NetBCE An Interpretable Deep Neural Network for Accurate Prediction of Linear B-Cell Epitopes
Manual
NetBCE Enables Accurate Prediction of Linear B-Cell Epitopes with Interpretable Deep Neural Network
Activated B-lymphocytes (B cells) produce antibodies that bind with specific antigens, and are a key component in vertebrate immune responses. Thus, identification of B-cell epitopes (BCEs) plays an essential role in the development of peptide vaccines, immuno-diagnostic reagents and antibody production. Here, we obtained over 1.3 million B cell assays with experimentally identified BCE regions from IEDB database. Through quality control procedures, an experimentally well-characterized dataset was compiled, containing more than 126,000 experimentally epitope-containing regions from 3567 protein clusters. Numerous widely used sequence and structural features was encoded and benchmark tested by six conventional machine-learning algorithms.
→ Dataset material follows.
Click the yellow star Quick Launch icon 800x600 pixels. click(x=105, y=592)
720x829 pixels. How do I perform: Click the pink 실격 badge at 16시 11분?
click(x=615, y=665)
The result shown that different types of features displayed various accuracies for B cell epitope prediction and sequence features had superior performance compared to structural features. To learn a more efficient and interpretive representation of the epitope sequence hierarchically, a ten-layer deep learning framework, named NetBCE, was implemented to predict B cell epitopes. NetBCE achieved high accuracy and robust performance with the average AUC values of 0.8455 by 5-fold cross validation through automatically learning informative classification features. In comparison, NetBCE outperformed conventional machine learning methods and other existing tools based on the curated independent dataset, and achieved a≥8.84% improvement of AUC value for the B cell epitope prediction compared to other tools. To elucidate the capability of hierarchical representation by NetBCE, we visualized the epitopes and non-epitopes using UMAP based on the feature representation at varied network layers. We found the feature representation came to be more discriminative along the network layer hierarchy.
Installation
Download NetBCE by
git clone https://github.com/bsml320/NetBCE
Installation has been tested in Linux with Python 3.7. Since the package is written in python 3x, python3x with the pip tool must be installed. NetBCE uses the following dependencies: numpy, scipy, pandas, h5py, keras version=2.3.1, tensorflow=1.15. You can install these packages by the following commands:
conda create -n NetBCE python=3.7
pip install pandas
pip install numpy
pip install scipy
pip install h5py
pip install plotly
pip install dominate
pip install -v keras==2.3.1
pip install -v tensorflow==1.15
Usage
Please cd to the NetBCE/prediction/ folder which contains predict.py. Example:
python NetBCE_prediction.py -f ../testdata/test.fasta -o ../result/test_result
For details of other parameters, run:
python NetBCE_prediction.py --help
NetBCE analysis report
Based on to the model constructed in this study, we developed a software to provide function for linear B-cell epitope prediction. The software of NetBCE is available at https://github.com/bsml320/NetBCE. NetBCE provided and visualized the prediction results in an interactive html file using the Python, PHP, JavaScript and Bootstrap package with an easily readable and interpretable manner. Users can input the candidate proteins in a FASTA format. In addition, user needs to select one or more peptide lengths so that the software can construct a library of candidate epitope peptides. For an example output page, our software provides a probability score for each candidate peptide, and its value ranges from 0 to 1. All prediction results can be copied, printed and downloaded in 3 formats, including “CVS”, “Excel” and “PDF”. Our software additionally provided two an interactive html plot showing the distribution of lengths and scores for all candidate peptides.